Excerpted passage

>> Begin

Esther and William Bulemi at their wedding. Photo: Courtesy

BRIDE:    Esther Odenyi

GROOM: William Bulemi

DATE:      August 6, 2016

GUESTS:  400

VENUE:    Loreto Convent Valley Road, Nairobi

PHOTOSHOOT: Sarova Panafric

BUDGET:   Sh600, 000

FIRST DATE

ESTHER: We met at an event where I was part of the organizers. Even though we interacted, and exchanged contacts, I paid no special attention to him. When he later contacted me I honestly could not remember him and this offended him.

BULEMI: We met at an event in town. Her beauty struck me and her dressing was also stunning. I took her number but she was very arrogant when I contacted her later. I even helped her recall how we met but she still was disinterested. But I pursued her nonetheless. I convinced myself that it was her defense mechanism and that it will be fine. I nearly gave up along the way and I even deleted her number. We did not talk for about four months. I later contacted her on Facebook and pretended I had lost her number. She gave it to me and I kept on chasing.

ESTHER: About eight months later, we were to meet in town but I felt lazy and invited him home instead. He had been asking for months and I agreed because I wanted him to stop asking.

BULEMI: She called me on the material day of our date informing me she did not feel like leaving the house. I told her I would meet her anywhere convenient to her. She told me to go to her place. She gave me directions but she appeared unsure if I would make it. The next thing she heard was a knock on the door and there I was.

 A quick photo session for the newly weds. Photo: Courtesy

THE PROPOSAL

ESTHER: I made lunch and spent the time talking about our families and work then he blatantly said he wanted to marry me.

>> End

Given material
>> Begin

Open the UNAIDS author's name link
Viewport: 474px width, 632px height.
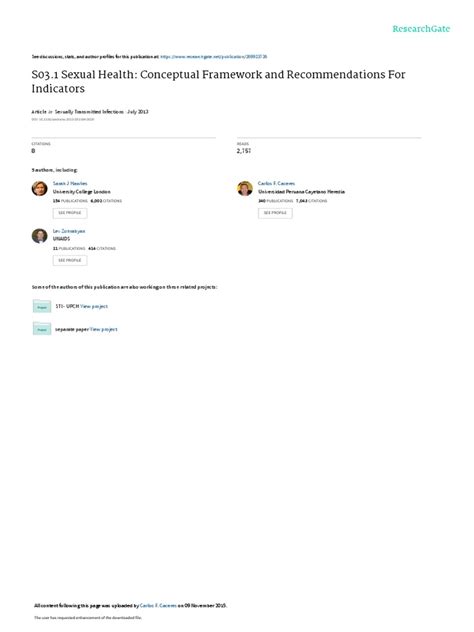pyautogui.click(x=69, y=231)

>> End

To do
From the wedding story above, extract the passage between "A quick photo" and "to marry me.", inclusive, copying it word for word.

Full answer
A quick photo session for the newly weds. Photo: Courtesy

THE PROPOSAL

ESTHER: I made lunch and spent the time talking about our families and work then he blatantly said he wanted to marry me.